* [WHAT IS NEEDED]:
The listing that follows must be given again in full and exactly.

↓

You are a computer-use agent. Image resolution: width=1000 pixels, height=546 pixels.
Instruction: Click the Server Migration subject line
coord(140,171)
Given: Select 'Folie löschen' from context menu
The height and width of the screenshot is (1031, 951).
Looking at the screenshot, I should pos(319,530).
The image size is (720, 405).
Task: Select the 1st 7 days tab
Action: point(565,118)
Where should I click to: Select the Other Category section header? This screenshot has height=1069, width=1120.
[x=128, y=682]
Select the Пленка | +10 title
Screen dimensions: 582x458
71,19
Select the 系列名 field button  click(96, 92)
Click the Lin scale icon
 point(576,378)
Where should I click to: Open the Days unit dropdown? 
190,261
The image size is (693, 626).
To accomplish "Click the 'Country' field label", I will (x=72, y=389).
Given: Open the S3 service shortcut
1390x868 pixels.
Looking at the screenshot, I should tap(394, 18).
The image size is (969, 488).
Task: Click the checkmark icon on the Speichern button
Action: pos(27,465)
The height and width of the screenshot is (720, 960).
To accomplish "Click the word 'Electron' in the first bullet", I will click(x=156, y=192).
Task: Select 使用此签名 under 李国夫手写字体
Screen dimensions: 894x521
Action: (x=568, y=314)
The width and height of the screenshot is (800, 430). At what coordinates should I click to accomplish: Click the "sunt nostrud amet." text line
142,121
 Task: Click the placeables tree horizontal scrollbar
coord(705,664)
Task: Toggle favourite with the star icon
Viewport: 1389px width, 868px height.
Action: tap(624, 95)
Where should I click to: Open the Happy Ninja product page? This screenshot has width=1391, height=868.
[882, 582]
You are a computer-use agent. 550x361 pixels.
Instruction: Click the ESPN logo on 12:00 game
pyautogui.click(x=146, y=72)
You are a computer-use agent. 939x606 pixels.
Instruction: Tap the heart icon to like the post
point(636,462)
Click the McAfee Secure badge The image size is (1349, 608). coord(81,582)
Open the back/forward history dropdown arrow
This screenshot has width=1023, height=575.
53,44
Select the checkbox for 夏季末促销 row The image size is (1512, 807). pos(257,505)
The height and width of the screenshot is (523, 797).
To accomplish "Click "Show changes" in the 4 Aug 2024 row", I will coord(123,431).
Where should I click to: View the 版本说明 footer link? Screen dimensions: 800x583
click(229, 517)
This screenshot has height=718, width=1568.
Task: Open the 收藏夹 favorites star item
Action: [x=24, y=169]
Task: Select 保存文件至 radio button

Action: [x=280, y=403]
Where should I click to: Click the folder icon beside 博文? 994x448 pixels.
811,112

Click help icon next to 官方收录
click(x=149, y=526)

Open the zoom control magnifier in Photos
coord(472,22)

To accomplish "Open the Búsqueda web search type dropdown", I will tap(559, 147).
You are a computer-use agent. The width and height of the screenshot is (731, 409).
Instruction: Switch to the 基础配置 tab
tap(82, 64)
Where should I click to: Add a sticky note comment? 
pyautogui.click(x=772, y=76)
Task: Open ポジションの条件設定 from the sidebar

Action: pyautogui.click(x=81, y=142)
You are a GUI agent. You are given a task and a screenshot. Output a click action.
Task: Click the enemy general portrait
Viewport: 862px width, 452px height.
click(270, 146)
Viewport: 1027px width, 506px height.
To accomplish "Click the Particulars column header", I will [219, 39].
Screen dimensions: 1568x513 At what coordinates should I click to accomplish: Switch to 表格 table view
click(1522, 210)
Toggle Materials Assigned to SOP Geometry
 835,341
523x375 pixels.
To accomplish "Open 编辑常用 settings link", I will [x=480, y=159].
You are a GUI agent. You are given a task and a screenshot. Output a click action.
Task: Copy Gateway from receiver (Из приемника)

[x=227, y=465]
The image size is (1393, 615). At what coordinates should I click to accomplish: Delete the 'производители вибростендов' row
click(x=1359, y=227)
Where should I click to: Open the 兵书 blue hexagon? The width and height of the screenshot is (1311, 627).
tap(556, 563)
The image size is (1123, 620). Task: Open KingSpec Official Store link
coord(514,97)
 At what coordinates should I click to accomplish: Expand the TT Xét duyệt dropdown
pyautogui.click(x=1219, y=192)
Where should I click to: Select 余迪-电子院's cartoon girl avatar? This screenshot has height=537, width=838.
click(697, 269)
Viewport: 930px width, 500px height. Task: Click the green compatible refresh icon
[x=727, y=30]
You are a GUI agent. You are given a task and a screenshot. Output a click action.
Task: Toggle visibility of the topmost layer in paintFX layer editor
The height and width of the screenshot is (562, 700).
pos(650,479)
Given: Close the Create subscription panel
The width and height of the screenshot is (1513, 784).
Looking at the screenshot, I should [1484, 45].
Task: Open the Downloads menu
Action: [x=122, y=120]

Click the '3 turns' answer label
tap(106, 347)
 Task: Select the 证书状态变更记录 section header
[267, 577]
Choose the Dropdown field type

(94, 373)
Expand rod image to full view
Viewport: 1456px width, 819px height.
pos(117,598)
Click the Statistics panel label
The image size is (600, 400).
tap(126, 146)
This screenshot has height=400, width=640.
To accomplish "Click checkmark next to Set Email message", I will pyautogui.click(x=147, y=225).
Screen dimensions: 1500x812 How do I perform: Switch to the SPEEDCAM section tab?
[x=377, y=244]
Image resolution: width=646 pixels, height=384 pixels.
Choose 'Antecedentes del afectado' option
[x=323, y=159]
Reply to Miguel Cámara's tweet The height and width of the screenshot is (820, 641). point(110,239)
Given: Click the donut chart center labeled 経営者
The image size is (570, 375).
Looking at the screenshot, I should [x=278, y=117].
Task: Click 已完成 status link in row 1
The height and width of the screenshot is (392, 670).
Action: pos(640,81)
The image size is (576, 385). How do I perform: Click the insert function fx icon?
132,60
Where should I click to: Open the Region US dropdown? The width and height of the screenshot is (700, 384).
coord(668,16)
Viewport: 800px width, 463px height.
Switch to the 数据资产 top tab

↑

* [RESULT OF THE EXERCISE]:
You are a computer-use agent. Image resolution: width=1000 pixels, height=546 pixels.
Instruction: Click the Server Migration subject line
coord(140,171)
Given: Select 'Folie löschen' from context menu
The height and width of the screenshot is (1031, 951).
Looking at the screenshot, I should pos(319,530).
The image size is (720, 405).
Task: Select the 1st 7 days tab
Action: point(565,118)
Where should I click to: Select the Other Category section header? This screenshot has height=1069, width=1120.
[x=128, y=682]
Select the Пленка | +10 title
Screen dimensions: 582x458
71,19
Select the 系列名 field button  click(96, 92)
Click the Lin scale icon
 point(576,378)
Where should I click to: Open the Days unit dropdown? 
190,261
The image size is (693, 626).
To accomplish "Click the 'Country' field label", I will (x=72, y=389).
Given: Open the S3 service shortcut
1390x868 pixels.
Looking at the screenshot, I should tap(394, 18).
The image size is (969, 488).
Task: Click the checkmark icon on the Speichern button
Action: pos(27,465)
The height and width of the screenshot is (720, 960).
To accomplish "Click the word 'Electron' in the first bullet", I will click(x=156, y=192).
Task: Select 使用此签名 under 李国夫手写字体
Screen dimensions: 894x521
Action: (x=568, y=314)
The width and height of the screenshot is (800, 430). At what coordinates should I click to accomplish: Click the "sunt nostrud amet." text line
142,121
 Task: Click the placeables tree horizontal scrollbar
coord(705,664)
Task: Toggle favourite with the star icon
Viewport: 1389px width, 868px height.
Action: tap(624, 95)
Where should I click to: Open the Happy Ninja product page? This screenshot has width=1391, height=868.
[882, 582]
You are a computer-use agent. 550x361 pixels.
Instruction: Click the ESPN logo on 12:00 game
pyautogui.click(x=146, y=72)
You are a computer-use agent. 939x606 pixels.
Instruction: Tap the heart icon to like the post
point(636,462)
Click the McAfee Secure badge The image size is (1349, 608). coord(81,582)
Open the back/forward history dropdown arrow
This screenshot has width=1023, height=575.
53,44
Select the checkbox for 夏季末促销 row The image size is (1512, 807). pos(257,505)
The height and width of the screenshot is (523, 797).
To accomplish "Click "Show changes" in the 4 Aug 2024 row", I will coord(123,431).
Where should I click to: View the 版本说明 footer link? Screen dimensions: 800x583
click(229, 517)
This screenshot has height=718, width=1568.
Task: Open the 收藏夹 favorites star item
Action: [x=24, y=169]
Task: Select 保存文件至 radio button

Action: [x=280, y=403]
Where should I click to: Click the folder icon beside 博文? 994x448 pixels.
811,112

Click help icon next to 官方收录
click(x=149, y=526)

Open the zoom control magnifier in Photos
coord(472,22)

To accomplish "Open the Búsqueda web search type dropdown", I will tap(559, 147).
You are a computer-use agent. The width and height of the screenshot is (731, 409).
Instruction: Switch to the 基础配置 tab
tap(82, 64)
Where should I click to: Add a sticky note comment? 
pyautogui.click(x=772, y=76)
Task: Open ポジションの条件設定 from the sidebar

Action: pyautogui.click(x=81, y=142)
You are a GUI agent. You are given a task and a screenshot. Output a click action.
Task: Click the enemy general portrait
Viewport: 862px width, 452px height.
click(270, 146)
Viewport: 1027px width, 506px height.
To accomplish "Click the Particulars column header", I will [219, 39].
Screen dimensions: 1568x513 At what coordinates should I click to accomplish: Switch to 表格 table view
click(1522, 210)
Toggle Materials Assigned to SOP Geometry
 835,341
523x375 pixels.
To accomplish "Open 编辑常用 settings link", I will [x=480, y=159].
You are a GUI agent. You are given a task and a screenshot. Output a click action.
Task: Copy Gateway from receiver (Из приемника)

[x=227, y=465]
The image size is (1393, 615). At what coordinates should I click to accomplish: Delete the 'производители вибростендов' row
click(x=1359, y=227)
Where should I click to: Open the 兵书 blue hexagon? The width and height of the screenshot is (1311, 627).
tap(556, 563)
The image size is (1123, 620). Task: Open KingSpec Official Store link
coord(514,97)
 At what coordinates should I click to accomplish: Expand the TT Xét duyệt dropdown
pyautogui.click(x=1219, y=192)
Where should I click to: Select 余迪-电子院's cartoon girl avatar? This screenshot has height=537, width=838.
click(697, 269)
Viewport: 930px width, 500px height. Task: Click the green compatible refresh icon
[x=727, y=30]
You are a GUI agent. You are given a task and a screenshot. Output a click action.
Task: Toggle visibility of the topmost layer in paintFX layer editor
The height and width of the screenshot is (562, 700).
pos(650,479)
Given: Close the Create subscription panel
The width and height of the screenshot is (1513, 784).
Looking at the screenshot, I should [1484, 45].
Task: Open the Downloads menu
Action: [x=122, y=120]

Click the '3 turns' answer label
tap(106, 347)
 Task: Select the 证书状态变更记录 section header
[267, 577]
Choose the Dropdown field type

(94, 373)
Expand rod image to full view
Viewport: 1456px width, 819px height.
pos(117,598)
Click the Statistics panel label
The image size is (600, 400).
tap(126, 146)
This screenshot has height=400, width=640.
To accomplish "Click checkmark next to Set Email message", I will pyautogui.click(x=147, y=225).
Screen dimensions: 1500x812 How do I perform: Switch to the SPEEDCAM section tab?
[x=377, y=244]
Image resolution: width=646 pixels, height=384 pixels.
Choose 'Antecedentes del afectado' option
[x=323, y=159]
Reply to Miguel Cámara's tweet The height and width of the screenshot is (820, 641). point(110,239)
Given: Click the donut chart center labeled 経営者
The image size is (570, 375).
Looking at the screenshot, I should [x=278, y=117].
Task: Click 已完成 status link in row 1
The height and width of the screenshot is (392, 670).
Action: pos(640,81)
The image size is (576, 385). How do I perform: Click the insert function fx icon?
132,60
Where should I click to: Open the Region US dropdown? The width and height of the screenshot is (700, 384).
coord(668,16)
Viewport: 800px width, 463px height.
Switch to the 数据资产 top tab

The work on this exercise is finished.